International Teletimes
- Editor: Ian Wojtowicz
- Categories: General interest
- Founded: 1992
- Country: Canada
- Based in: Vancouver, British Columbia
- Language: English
- Website: http://teletimes.com/ at the Wayback Machine (archived May 3, 1998)
- ISSN: 1198-3604

= International Teletimes =

Early online general-interest magazine published 1992–1995

The International Teletimes was an online magazine published from Vancouver, British Columbia, Canada. Founded by Ian Wojtowicz, it began publication in October 1992. The magazine received a "Best of the Net" award from the Global Network Navigator (GNN).

==History and content==
Ian Wojtowicz, who lived in Vancouver, British Columbia, Canada, created the International Teletimes in October 1992, publishing it on Edgeways, a Vancouver bulletin board system. The initial editions of the publication did not have images or a cover. Wojtowicz hired Anand Mani, a graphic designer, who brought images to the publication. The magazine was published under a shareware model and in three formats: DOCMaker, ASCII, and the World Wide Web (WWW). The web version began in January 1994. English, French, and Esperanto were the languages it was published in.
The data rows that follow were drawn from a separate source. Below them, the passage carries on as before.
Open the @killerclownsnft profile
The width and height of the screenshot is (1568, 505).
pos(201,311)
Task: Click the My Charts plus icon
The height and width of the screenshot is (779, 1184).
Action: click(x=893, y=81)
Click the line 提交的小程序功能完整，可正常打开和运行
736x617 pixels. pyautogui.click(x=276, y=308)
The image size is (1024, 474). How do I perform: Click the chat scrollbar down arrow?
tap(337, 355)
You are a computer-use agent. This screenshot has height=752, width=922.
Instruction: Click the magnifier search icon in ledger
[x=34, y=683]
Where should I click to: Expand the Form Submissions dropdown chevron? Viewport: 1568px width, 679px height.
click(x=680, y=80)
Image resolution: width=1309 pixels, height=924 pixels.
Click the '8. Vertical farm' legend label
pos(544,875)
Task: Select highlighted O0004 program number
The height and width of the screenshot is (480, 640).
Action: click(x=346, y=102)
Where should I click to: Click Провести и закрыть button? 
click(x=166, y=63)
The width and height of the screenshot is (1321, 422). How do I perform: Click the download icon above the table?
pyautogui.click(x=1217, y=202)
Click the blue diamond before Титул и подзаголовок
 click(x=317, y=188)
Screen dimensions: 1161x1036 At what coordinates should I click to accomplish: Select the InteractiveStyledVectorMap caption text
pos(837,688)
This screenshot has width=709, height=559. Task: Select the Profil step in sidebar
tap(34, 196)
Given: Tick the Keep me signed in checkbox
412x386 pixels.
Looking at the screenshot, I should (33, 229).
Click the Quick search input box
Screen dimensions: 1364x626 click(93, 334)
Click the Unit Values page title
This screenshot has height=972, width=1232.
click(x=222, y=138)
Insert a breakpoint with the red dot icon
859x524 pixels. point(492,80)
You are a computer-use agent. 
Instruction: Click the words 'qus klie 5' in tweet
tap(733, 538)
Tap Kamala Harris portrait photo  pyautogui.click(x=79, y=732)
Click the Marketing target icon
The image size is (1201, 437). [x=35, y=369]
The International Teletimes is a general-interest magazine and among the initial online magazines of that genre. Each issue is focused on a theme. Previous themes were the environment, television, movies, history, travel, and most-liked authors. Authors write columns about short stories, and food. Tom Davis was the wine columnist. Kent Barrett, a photographer, authored a column for the magazine. People who lived in Austria, Iran, Japan, Portugal, and Russia had penned articles for the publication. In 1995, the publication had around 1,500 readers and its authors and editors did not receive any money.

==Reception==
The author Neil Randall called the International Teletimes "nicely designed and always interesting". The author David H. Rothman wrote of International Teletimes that "some of the prose could have graced Harpers or the Atlantic". He cited an article by Paul Gribble, a college student, who had taken a train ride during the winter, that said "Every now and then we pass a lake, completely frozen over, flat and white, smooth as a skating rink. I'd love to walk to the center of a big frozen lake like that and just sit there for a while. I'd feel like the first blot of paint on a fresh silk canvas." The Global Network Navigator (GNN) gave the International Teletimes a "Best of the Net" award alongside 11 other web content when Wojtowicz was 16 years old. The Canadian Broadcasting Corporation did a feature on the magazine. The journalist Robert Duncan featured Ian Wojtowicz and International Teletimes on his 1996 PBS documentary "Understanding the Internet".

The writers Bob Powell and Karen Wickre said that the International Teletimes "offers both interesting graphics and a wide variety of well written articles" and said "we think you'll enjoy it." They praised the advice column of Dr. Ignacious Bean as being "More fun than Dear Abby!" A Barnes & Noble Books publication called the magazine "graphically appealing ... though still under constant construction".